L’errore fondamentale, però, è che la Commissione europea, questa Commissione europea, non è il nemico dell’Italia, ed è dunque ingiusto attaccarla. Come sintetizza un attento osservatore di cose europea: “la Commissione Barroso parlava di crescita e lavorava all’austerità, la Commissione Juncker parla di austerità ma lavora alla crescita”. Ed è vero. E’ con questa commissione che la Germania è stata costretta, da Juncker, ad accettare le flessibilità concesse all’Italia nel nome delle riforme, dell’occupazione e della crescita. E’ con questa Commissione che è stato lanciato un Piano per gli investimenti (il cosiddetto ‘Piano Juncker’), che, per ammissione del suo stesso creatore, ancora non produce frutti significativi, ma esiste, a Bruxelles ci si è lavorato, e non è un progetto campato in aria. La Commissione, per restare ai temi caldi per l’Italia, ha anche elaborato un piano per i ricollocamenti dei richiedenti asilo e si è fatta sostenitrice della riforma dell’Accordo di Dublino, come l’Italia chiede con forza.

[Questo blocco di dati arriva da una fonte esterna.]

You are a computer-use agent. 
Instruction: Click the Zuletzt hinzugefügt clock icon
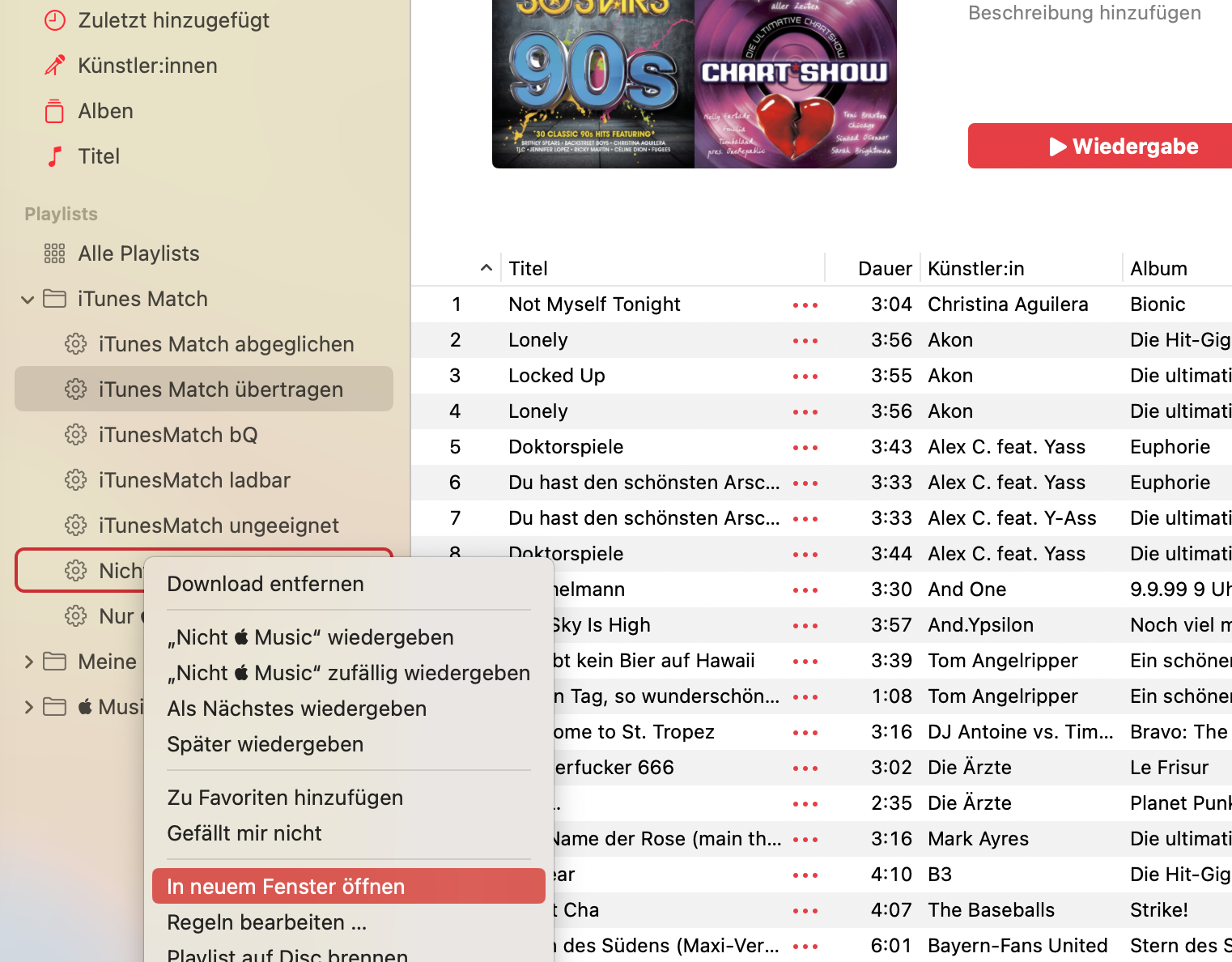pyautogui.click(x=54, y=20)
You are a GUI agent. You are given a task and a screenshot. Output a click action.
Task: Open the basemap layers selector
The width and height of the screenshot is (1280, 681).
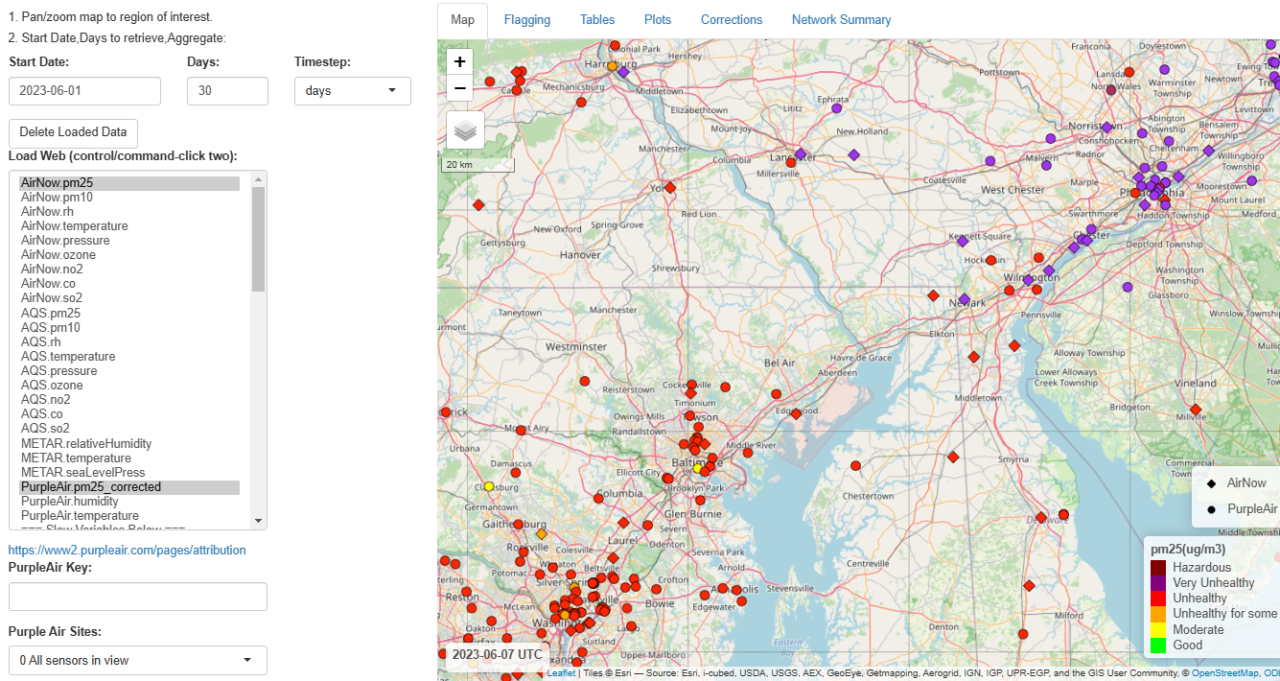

Non sono piccole cose, per far passare questi progetti in un’Europa sempre più egoista, chiusa in se stessa e competitiva (in senso negativo) non è cosa semplice. Sono stati infranti dei muri politici, si sono gettati dei semi che potranno fruttare. Pensando ad esempio al tema immigrazione, fino a un paio d’anni fa era anche difficile farlo entrare nell’ordine del giorno delle riunioni dei Capi di Stato e di governo, e non è che due anni fa nessun morisse nel Mediterraneo e nessuno arrivasse in Sicilia o in Grecia.
Il vero obiettivo dell’Italia dovrebbero essere i governi di quei paesi che ostacolano il lavoro della Commissione e, su temi come occupazione e immigrazione, gli stessi interessi dell’Unione nel suo insieme. Renzi ha, è vero, lanciato anche una polemica con la Germania, ma è stata presto dimenticata.
Il premier/segretario è il leader più in vista, quello che guida il maggior partito del Pse, il Partito socialista europeo, nel quale Renzi si è battuto per portare il Pd. Quel che dovrebbe, potrebbe fare il premier, è dunque lanciare una grande battaglia politica facendo anche leva su un ruolo di guida che può avere tra i socialisti europei. E’ difficile coinvolgerli in una battaglia di questo tipo, quando gli altri due grandi partiti socialdemocratici in Europa sono uno alleato di governo proprio con la popolare Angela Merkel e l’altro esprime un presidente della Repubblica francese traballante. La battaglia, poi, non dovrebbe essere solo del Pse, ma dovrebbe, come è sempre in Europa, di tutti quei Paesi danneggiati dalle politiche che altre cancellerie riescono a imporre.
Ha lo spazio, Renzi, per lanciare le basi di una “Nuova Europa”, più solidale, più fiduciosa, più spostata sugli interessi dei suoi cittadini. Una sua proposta il governo l’ha lanciata già mesi fa, il sottosegretario Sandro Gozi sta spiegando in mille interviste che vuol fare l’Italia, ma manca ancora una proiezione internazionale, le giuste richieste italiane hanno più un aspetto rivendicativo che costruttivo, manca il lato, fondamentale, indispensabile, dell’aperto coinvolgimento degli altri governi che ci vorranno stare. E anche la sponda di questa Commissione che non sarà la migliore del mondo, che non sarà quella che Renzi sogna, ma che ha molto di buono in se, va sfruttata e non bruciata.